State how many lines in the material below contain the string "Find", giving only the number.

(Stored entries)

════════════════

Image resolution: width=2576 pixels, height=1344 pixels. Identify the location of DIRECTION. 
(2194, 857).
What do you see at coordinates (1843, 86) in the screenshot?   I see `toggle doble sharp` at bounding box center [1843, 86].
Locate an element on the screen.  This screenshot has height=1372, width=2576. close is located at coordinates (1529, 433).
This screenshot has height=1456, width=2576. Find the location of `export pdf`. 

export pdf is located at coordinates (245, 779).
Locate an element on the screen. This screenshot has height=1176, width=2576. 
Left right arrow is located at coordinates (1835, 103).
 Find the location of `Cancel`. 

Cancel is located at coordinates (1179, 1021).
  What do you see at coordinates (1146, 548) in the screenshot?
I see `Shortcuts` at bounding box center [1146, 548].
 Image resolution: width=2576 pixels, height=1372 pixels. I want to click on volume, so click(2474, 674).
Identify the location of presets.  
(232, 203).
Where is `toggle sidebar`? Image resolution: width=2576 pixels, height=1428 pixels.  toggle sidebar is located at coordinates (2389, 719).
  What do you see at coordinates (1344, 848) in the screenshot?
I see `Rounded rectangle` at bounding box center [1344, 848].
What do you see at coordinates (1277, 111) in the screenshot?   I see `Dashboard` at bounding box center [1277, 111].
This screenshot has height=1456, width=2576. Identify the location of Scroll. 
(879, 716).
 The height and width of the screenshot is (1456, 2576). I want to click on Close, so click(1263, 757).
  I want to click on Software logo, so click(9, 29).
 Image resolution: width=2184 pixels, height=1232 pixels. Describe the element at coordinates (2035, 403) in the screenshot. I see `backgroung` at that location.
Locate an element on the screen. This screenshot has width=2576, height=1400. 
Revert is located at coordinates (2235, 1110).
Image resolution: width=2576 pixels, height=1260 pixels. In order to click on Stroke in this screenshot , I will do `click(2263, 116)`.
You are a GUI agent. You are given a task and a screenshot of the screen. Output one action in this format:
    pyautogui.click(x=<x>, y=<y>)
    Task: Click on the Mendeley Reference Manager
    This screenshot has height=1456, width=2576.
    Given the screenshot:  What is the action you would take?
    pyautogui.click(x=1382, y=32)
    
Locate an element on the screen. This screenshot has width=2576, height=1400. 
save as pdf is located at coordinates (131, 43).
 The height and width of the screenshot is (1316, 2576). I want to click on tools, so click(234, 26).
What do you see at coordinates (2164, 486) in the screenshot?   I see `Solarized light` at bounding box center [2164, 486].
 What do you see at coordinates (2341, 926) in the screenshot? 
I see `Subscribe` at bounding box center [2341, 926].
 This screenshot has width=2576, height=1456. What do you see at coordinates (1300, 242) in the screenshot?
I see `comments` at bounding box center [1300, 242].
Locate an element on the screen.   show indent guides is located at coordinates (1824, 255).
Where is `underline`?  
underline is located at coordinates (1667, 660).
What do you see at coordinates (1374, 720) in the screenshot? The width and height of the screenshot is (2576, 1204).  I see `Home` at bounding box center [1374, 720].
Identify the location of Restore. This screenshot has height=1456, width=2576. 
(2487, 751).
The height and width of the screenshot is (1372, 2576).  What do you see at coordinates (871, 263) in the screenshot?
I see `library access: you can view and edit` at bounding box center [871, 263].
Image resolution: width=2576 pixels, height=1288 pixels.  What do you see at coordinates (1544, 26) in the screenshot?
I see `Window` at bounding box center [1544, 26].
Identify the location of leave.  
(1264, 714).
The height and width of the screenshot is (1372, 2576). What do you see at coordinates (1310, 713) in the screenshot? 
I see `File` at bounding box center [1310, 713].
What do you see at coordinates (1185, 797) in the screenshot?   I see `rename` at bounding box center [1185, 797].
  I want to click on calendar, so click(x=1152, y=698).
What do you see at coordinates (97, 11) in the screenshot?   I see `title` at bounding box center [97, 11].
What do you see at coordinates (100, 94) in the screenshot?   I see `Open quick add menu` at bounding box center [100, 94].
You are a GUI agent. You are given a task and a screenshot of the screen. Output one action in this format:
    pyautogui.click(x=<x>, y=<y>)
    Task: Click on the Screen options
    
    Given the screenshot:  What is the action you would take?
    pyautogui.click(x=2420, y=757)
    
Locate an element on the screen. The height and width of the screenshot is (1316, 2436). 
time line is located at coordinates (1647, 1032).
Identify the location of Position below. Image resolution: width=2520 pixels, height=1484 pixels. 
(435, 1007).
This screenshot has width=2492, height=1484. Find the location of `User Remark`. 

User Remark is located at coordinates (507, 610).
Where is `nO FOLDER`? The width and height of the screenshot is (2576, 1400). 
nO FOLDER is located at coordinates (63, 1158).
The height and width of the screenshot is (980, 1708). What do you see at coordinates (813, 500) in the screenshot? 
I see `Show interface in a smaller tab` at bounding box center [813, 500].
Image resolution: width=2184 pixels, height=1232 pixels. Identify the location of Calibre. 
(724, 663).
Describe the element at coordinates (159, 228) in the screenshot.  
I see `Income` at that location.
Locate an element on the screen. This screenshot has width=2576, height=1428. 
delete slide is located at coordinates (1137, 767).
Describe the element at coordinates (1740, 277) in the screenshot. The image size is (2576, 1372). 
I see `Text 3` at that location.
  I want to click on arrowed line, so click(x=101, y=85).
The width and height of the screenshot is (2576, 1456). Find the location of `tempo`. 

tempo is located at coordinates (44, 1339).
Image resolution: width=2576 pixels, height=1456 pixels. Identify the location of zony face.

════════════════

◆ FINISHED TASK: 4